Back to Weaviate

Schema guard during replica movement

docs/replica-movement/schema-guard.md

1.38.26.2 KB
Original Source

Schema guard during replica movement

Keep a shard's two copies identical while one is being moved to another node. This guard stops schema changes that would secretly make the source and target differ — changes the copy mechanism cannot undo.

Why this is needed

To scale out (for example, non-HA → HA), Weaviate copies a shard to a new node:

  1. Copy the shard's files to the target.
  2. Catch the target up with a change log of writes that arrived during the copy.

The change log only carries object writes — add, update, delete of your data. It does not carry structural changes to the shard's on-disk shape: turning on vector compression, adding a named vector, deleting an index, freezing a tenant.

If a structural change happens during a move, the source changes shape but the target keeps the old shape. There is no way to reconcile them afterwards. The two replicas now answer queries differently.

Canonical failure: enable vector compression (PQ/BQ/SQ/RQ) mid-copy. The source compresses its vectors; the target stays uncompressed. One replica serves compressed results, the other uncompressed — with no path to converge.

The guard, at a glance

The guard works in both directions, plus one special case that has no user to say "no" to.

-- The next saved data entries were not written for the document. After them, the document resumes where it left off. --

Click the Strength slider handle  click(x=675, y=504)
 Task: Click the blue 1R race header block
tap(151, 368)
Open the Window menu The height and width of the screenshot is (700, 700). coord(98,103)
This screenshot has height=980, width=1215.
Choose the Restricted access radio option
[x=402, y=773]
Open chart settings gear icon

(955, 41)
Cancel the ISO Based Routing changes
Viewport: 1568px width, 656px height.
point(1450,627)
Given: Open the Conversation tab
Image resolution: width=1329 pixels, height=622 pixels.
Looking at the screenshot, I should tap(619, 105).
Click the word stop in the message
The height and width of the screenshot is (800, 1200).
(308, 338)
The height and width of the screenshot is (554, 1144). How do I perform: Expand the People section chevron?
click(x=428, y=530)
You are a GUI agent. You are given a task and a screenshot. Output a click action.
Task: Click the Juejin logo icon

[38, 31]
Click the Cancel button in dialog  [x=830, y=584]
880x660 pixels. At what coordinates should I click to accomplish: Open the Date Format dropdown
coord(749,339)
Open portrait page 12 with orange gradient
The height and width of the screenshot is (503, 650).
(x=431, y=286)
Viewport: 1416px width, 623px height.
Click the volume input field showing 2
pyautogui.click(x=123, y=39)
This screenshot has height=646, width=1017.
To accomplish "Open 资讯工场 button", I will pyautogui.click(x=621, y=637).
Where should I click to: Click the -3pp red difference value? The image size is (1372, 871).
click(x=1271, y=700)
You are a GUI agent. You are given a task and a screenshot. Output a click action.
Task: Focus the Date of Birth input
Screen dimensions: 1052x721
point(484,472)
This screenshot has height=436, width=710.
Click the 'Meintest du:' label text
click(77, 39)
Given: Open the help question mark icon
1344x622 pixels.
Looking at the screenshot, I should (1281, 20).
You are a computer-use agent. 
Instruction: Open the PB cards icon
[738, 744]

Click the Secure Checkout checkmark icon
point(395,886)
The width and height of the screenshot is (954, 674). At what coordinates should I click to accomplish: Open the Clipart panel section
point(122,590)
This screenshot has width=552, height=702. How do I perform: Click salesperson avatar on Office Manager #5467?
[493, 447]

   Copy a shard:   source ──── files ────▶ target
                          ──── change log (object writes only) ────▶
                          structural changes are NOT in the log
                                        │
            ┌───────────────────────────┴───────────────────────────┐
            │                        GUARD                           │
            └───────────────────────────┬───────────────────────────┘
                                         │
   ┌─────────────────────┐  ┌────────────────────────┐  ┌──────────────────────┐
   │ FORWARD             │  │ REVERSE                │  │ DEFER                │
   │ schema change while │  │ move starts while a    │  │ automatic flat→HNSW  │
   │ a move is running   │  │ structural op is       │  │ upgrade (no user)    │
   │                     │  │ already running        │  │                      │
   │  → REJECT           │  │  → WAIT, then proceed  │  │  → POSTPONE          │
   │  clear error,       │  │  never silently        │  │  retry next tick     │
   │  retry after move   │  │  cancelled             │  │  after move ends     │
   └─────────────────────┘  └────────────────────────┘  └──────────────────────┘
  • Forward — a dangerous schema change is rejected while a move is in progress. The operator gets a clear message and retries once the move finishes. (These are metadata-only operations, so blocking them does not stop reads or writes of your data.)
  • Reverse — if a structural operation is already running on the source when a move is requested, the move waits instead of failing, then proceeds once the operation finishes.
  • Defer — the dynamic flat → HNSW index upgrade fires automatically with no user behind it, so it cannot be "rejected." It is postponed while a move is active and retried on the next scheduler tick.

Blocking is scoped to the affected collection — other collections are untouched.

What is guarded

OperationDuring a move
Enable / change vector compression (PQ/BQ/SQ/RQ)Blocked
Add or remove a named vectorBlocked
Change vector index type or distanceBlocked
Disable a property index (filterable/searchable/rangeable)Blocked
Tenant FREEZE / UNFREEZE / HOT→COLDBlocked
Dynamic flat → HNSW auto-upgradeDeferred
Start a move while compression is running on the sourceWaits
Start a move while a flat → HNSW upgrade is runningWaits

What stays allowed

These make no on-disk structural change, so they are safe during a move:

  • Search-time knobs: ef, efMin, efMax, efFactor, flatSearchCutoff
  • BM25 k1 / b, stopwords
  • Replication factor, autoTenantCreation / autoTenantActivation
  • Creating a new tenant (a separate shard, unrelated to the moving one)
  • Adding a new property (the target reconciles the new empty buckets on load)

How it works (one level deeper)

  • One source of truth for "is a move active?" A node-independent check reads only the cluster-replicated movement state, so every node reaches the same answer. This replaces an older check that keyed off the RAFT leader's node ID and could disagree across the cluster.
  • Forward guards sit in the schema apply path (UpdateClass, UpdateProperty, UpdateTenants). They reject only structurally dangerous changes; safe in-memory changes pass through.
  • Reverse guard lives on the source node, where the runtime state is actually visible. Two atomic flags — compressing (HNSW) and upgrading (dynamic) — mark exactly the window where the on-disk work runs. The transfer gate refuses to snapshot the shard while either is set.
  • Waiting, not cancelling. A move that hits a busy source returns a special "shard busy" signal that does not count against the movement's error budget. A slow compression therefore makes the move wait rather than burning through the retry limit and auto-cancelling itself.

While building this guard we found a separate, pre-existing bug: a schemaOnly replay of an "enable compression" change updates the schema but never compresses the on-disk index, so schema and disk can disagree permanently. It is not made worse by this change. It is pinned with a failing test and tracked for a follow-up fix.